Selain itu proses komersialisasi dapat bermanfaat dalam rangka meningkatkan semua sektor pembangunan yang telah dilaksanakan agar dapat berjalan sesuai dengan rencana serta dalam menaikan taraf hidup masyarakat dan untuk mendukung program pemerintah agar terlaksana secara berkesinambungan, pemerintah membutuhkan dana yang cukup besar. Peran pemerintah daerah juga sangat diperlukan guna mengetahui dana yang diperlukan untuk meningkatkan pembangunan daerahnya karena pemerintah daerahlah yang lebih mengetahui kondisi daerahnya.

Namun, bagaimana jika ternyata parkir merupakan lahan yang menggiurkan dalam hal komersialisasi?

Menurut info yang saya dapatkan uang parkir yang selalu kita keluarkan itu termasuk dalam retribusi. Penetapan tarif parkir merupakan salah satu perangkat yang digunakan sebagai alat dalam kebijakan manajemen lalu lintas di suatu kawasan/kota untuk membatasi penggunaan kendaraan pribadi menuju ke suatu kawasan tertentu yang perlu dikendalikan lalu lintasnya dan merupakan salah satu pendapatan asli daerah yang penting.
Seringkali ketika kita mengunjungi suatu tempat dengan menggunakan kendaraan bermotor, baik itu motor maupun mobil, kita akan dikenakan biaya parkir atau karcis. Biaya parkir yang dibebankan kepada pengendara kendaraan bermotor seringkali menuai kritik karena jumlah yang ditetapkan dianggap terlalu mahal. Bahkan biaya yang ditetapkan untuk biaya karcis tidak sesuai dengan keamanan yang seharusnya dirasakan oleh si pemilik kendaraan itu sendiri.
Dasar penetapan retribusi Pelayanan Parkir di Tepi Jalan Umum adalah Undang-undang No 28 Tahun 2009 tentang Pajak Daerah dan Retribusi Daerah, dimana juga diatur tentang pengenaan pajak atas penyelenggaraan tempat parkir di luar badan jalan, baik yang disediakan berkaitan dengan pokok usaha maupun yang disediakan sebagai suatu usaha, termasuk penyediaan tempat penitipan kendaraan bermotor . Besarnya pajak terhadap penyelenggara parkir di luar jalan paling tinggi 30 persen yang ditetapkan dengan Peraturan Daerah.[1]
Begitu mengejutkannya karena ternyata pendapatan dari lahan parkir tidaklah sedikit.

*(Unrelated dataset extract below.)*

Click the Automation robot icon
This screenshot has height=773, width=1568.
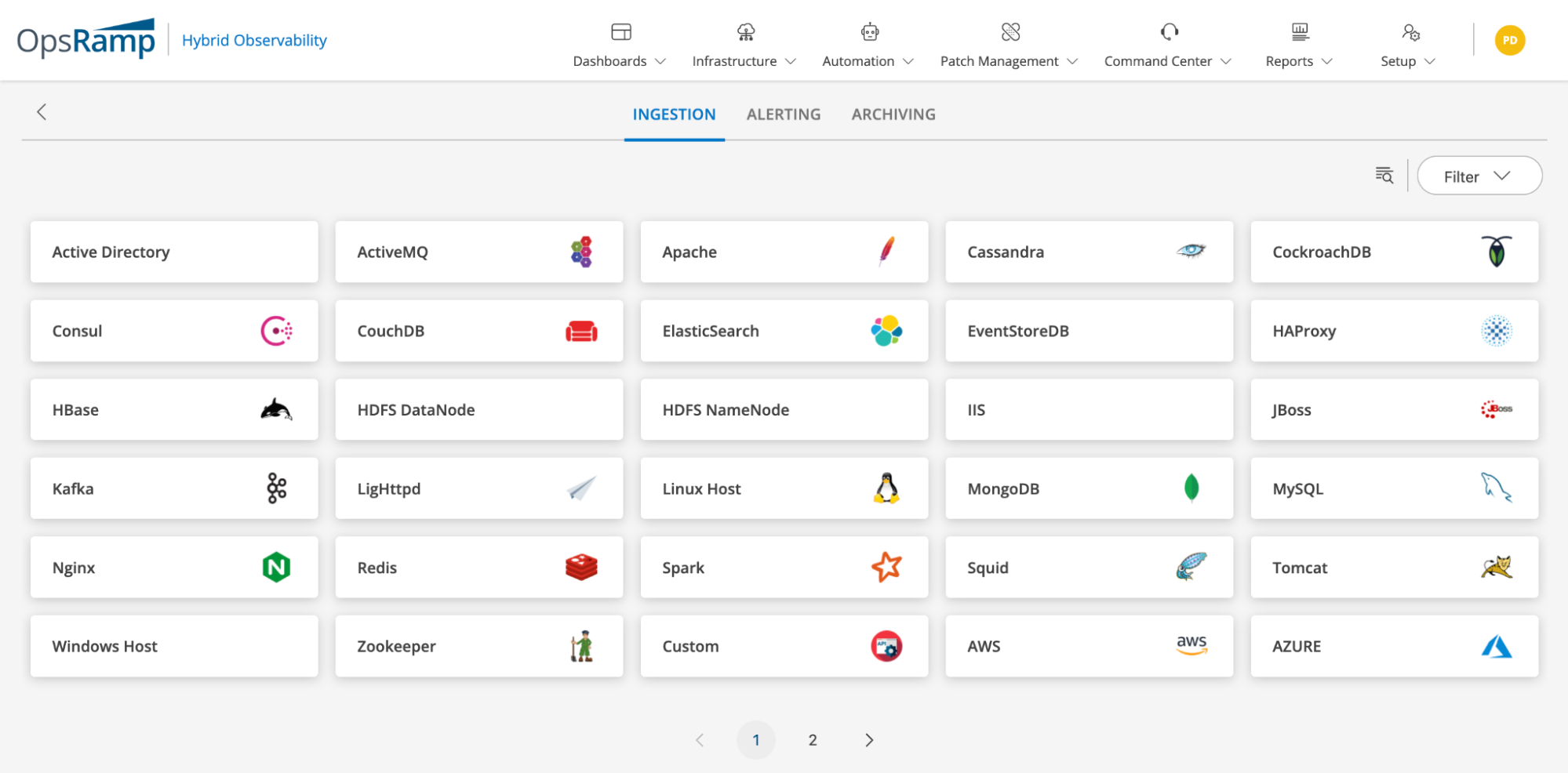point(868,31)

Banyak sekali kendaraan bermotor yang parkir di tepi jalan atau di mana saja, dan tentunya di semua tempat ada tukang parkir. Kita namakan saja itu adalah lahan yang telah terkomersialisasikan, itulah lahan parkir. Mungkin tempat yang tidak dipungut biaya lahan parkir hanya perumahan penduduk saja, selebihnya Anda harus bayar!

Objek Parkir

Objek pajak parkiran adalah Penyelenggaraan tempat parkiran di luar badan jalan, baik yang disediakan sebagai suatu usaha termasuk penyediaan tempat penitipan kendaraan bermotor dan garasi kendaraan bermotor yang memungut bayaran. Seperti :

·        Pelataran dan atau taman-taman parkir.
·        Gedung-gedung dan atau bangunan dan pusat perbelanjaan yang menyediakan fasilitas parkir.
·        Penyediaan suatu tempat parkir yang disediakan oleh perorangan dan atau badan hukum umtuk fasilitas hukum mereka.

Melihat potensi tersebut pemerintah daerahmembuat peraturan daerah tentang pajak dan retribusi daerah. Pemegang usaha harus meminta izin untuk mendirikan suatu tempat untuk sarana umum. Biaya pemungutan biaya tersebut dapat sepenuhnya dimanfaatkan oleh pemilik usaha.
Menurut Peraturan Daerah kota Yogyakarta No. 16 Tahun 2001 Objek pajak parkir adalah “Setiap pelayanan parkir yang disediakan dengan memungut bayaran sacara langsung atau tidak langsung”.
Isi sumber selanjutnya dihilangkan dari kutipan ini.